As the chair of two powerful Senate committees, Republican Senator Joseph McCarthy, Wisconsin, seen in a March 1950 subcommittee hearing, was well positioned to make unfounded complaints about the supposed Communist infiltration of the U.S. State Department, stirring up a second “Red Scare.”
Those who consider the wrecking ball duo of Donald Trump and Elon Musk a new and dystopian development in American politics are wrong. Though each man is unique in his own way, both descend, in tone and damnation of restraint, from the “Better Dead Than Red” era of national discourse. The Communists may be gone, but both Trump and Musk have many a parallel witch hunt to spare.
The Communists may be gone, but both Trump and Musk have many a parallel witch hunt to spare.

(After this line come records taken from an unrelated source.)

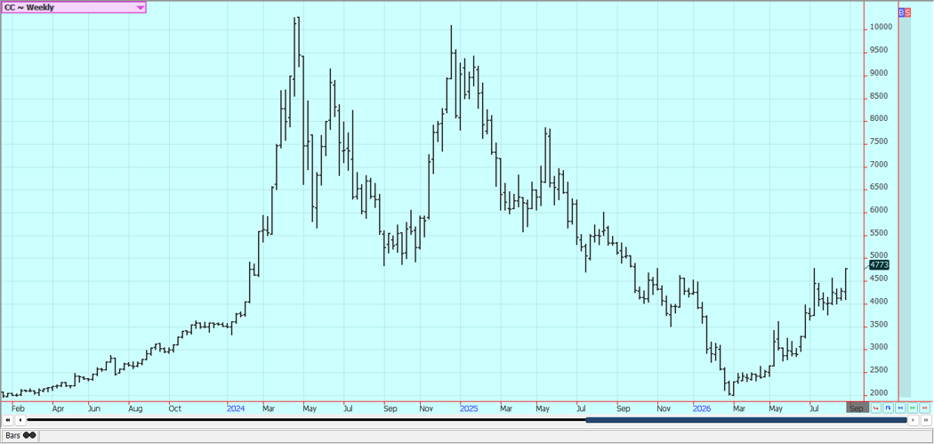Screen dimensions: 934x444
Task: Step chart forward with single-right arrow
Action: point(914,420)
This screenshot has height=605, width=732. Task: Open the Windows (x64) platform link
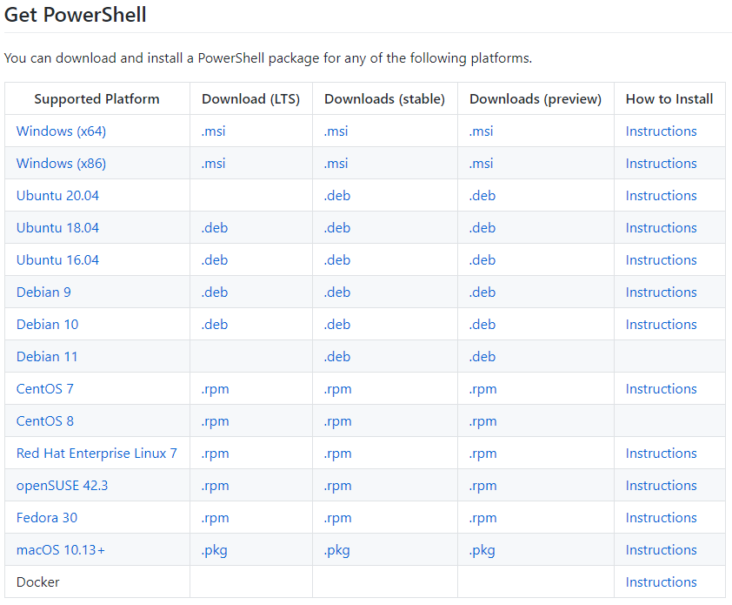[61, 131]
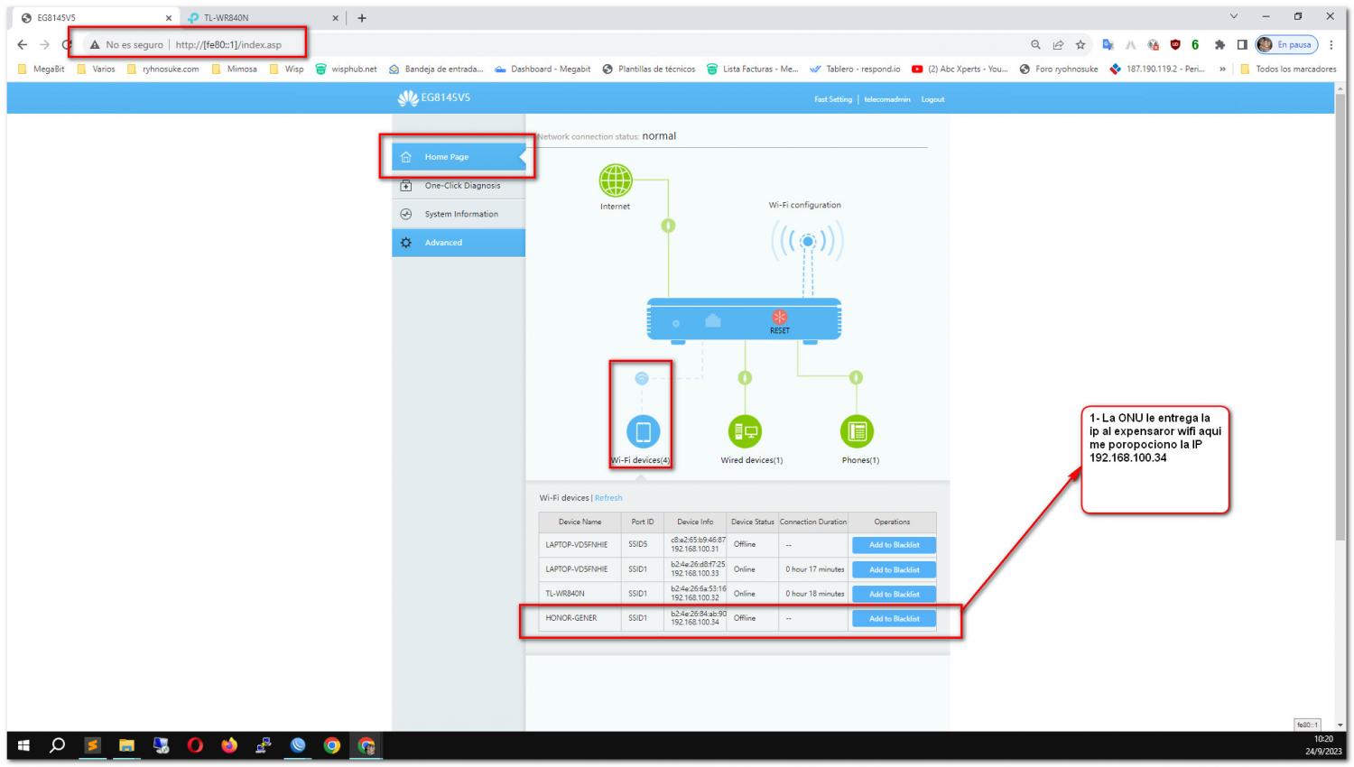Open the Phones icon

[857, 431]
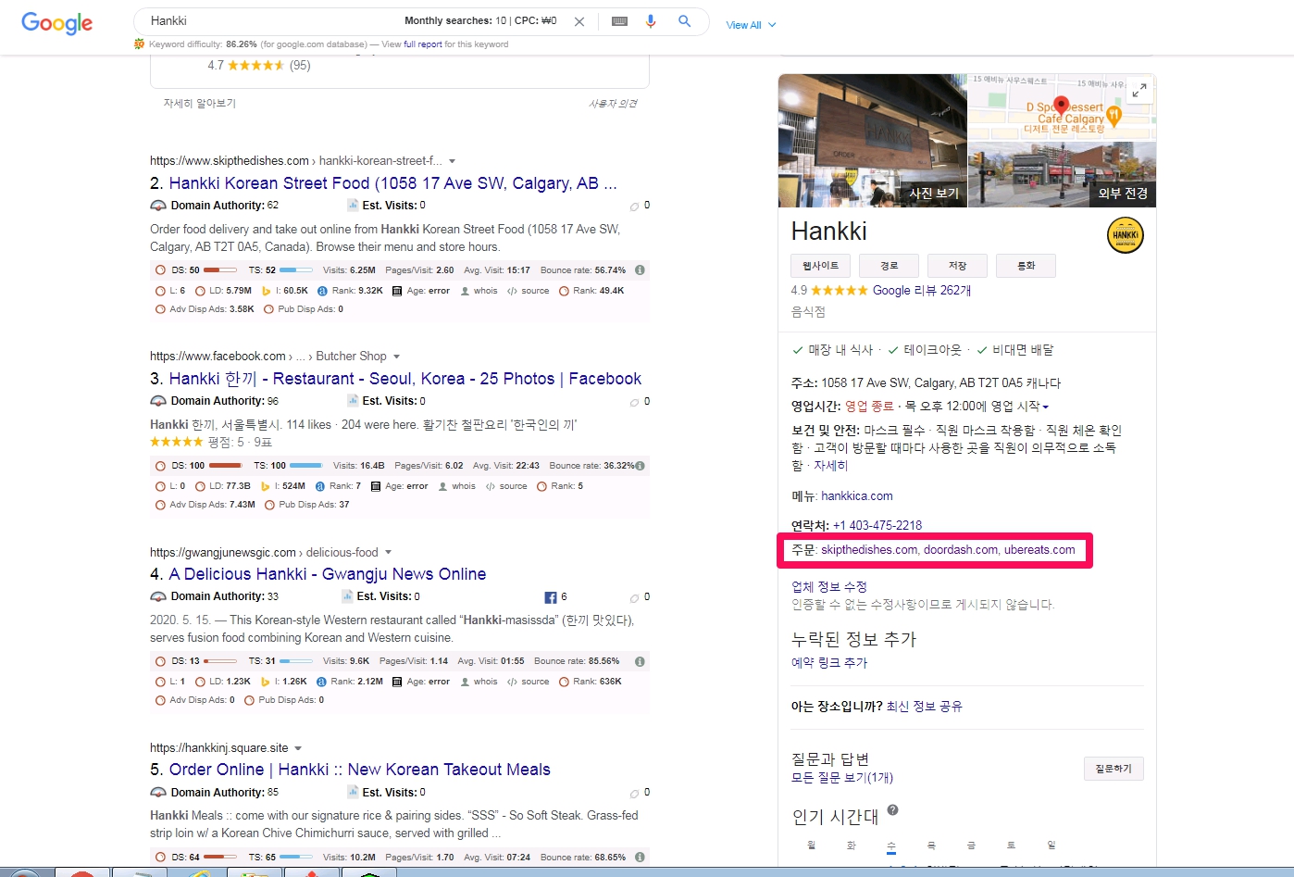Click help icon beside 인기 시간대

click(893, 809)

First, though, let us briefly backtrack.
In a period spanning roughly a decade, 1947 to 1957, and in line with the menacing rise of Stalin’s Soviet Union and the creation of Communist China, an impressive array of American political and business leaders waded neck-deep into what would be called Red-Baiting. The group included a reckless and dangerous senator, Joe McCarthy, and an incipient vice president, Richard Nixon, called to serve as Dwight Eisenhower‘s running mate precisely because of his nasty anti-Communist views. These two men, and many others like them, worked to ruin the reputations of as many of their fellows as they could find, all their attacks, or so they said, in the patriotic name of weeding out the Communist traitors existing like sleeper cells within the ranks of American society.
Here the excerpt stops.